─── RECORDS FOR THE TASK
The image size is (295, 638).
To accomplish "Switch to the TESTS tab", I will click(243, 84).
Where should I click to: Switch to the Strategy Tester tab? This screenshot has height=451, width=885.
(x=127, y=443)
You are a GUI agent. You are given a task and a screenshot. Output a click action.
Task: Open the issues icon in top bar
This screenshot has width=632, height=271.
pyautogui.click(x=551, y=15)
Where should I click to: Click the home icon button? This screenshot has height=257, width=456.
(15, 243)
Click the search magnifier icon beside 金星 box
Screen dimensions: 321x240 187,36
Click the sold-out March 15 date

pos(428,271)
──────
─── RECORDS FOR THE TASK
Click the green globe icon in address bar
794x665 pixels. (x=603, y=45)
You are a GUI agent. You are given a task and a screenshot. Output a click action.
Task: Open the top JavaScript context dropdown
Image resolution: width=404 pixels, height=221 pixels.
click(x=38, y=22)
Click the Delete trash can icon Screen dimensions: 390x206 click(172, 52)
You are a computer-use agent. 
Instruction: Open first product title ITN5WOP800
──────
Only the lines above starting at the line that holds "Task: Open the top" and ending at the line that holds "Instruction: Open first" are to be repeated, exactly and in full.

Task: Open the top JavaScript context dropdown
Image resolution: width=404 pixels, height=221 pixels.
click(x=38, y=22)
Click the Delete trash can icon Screen dimensions: 390x206 click(172, 52)
You are a computer-use agent. 
Instruction: Open first product title ITN5WOP800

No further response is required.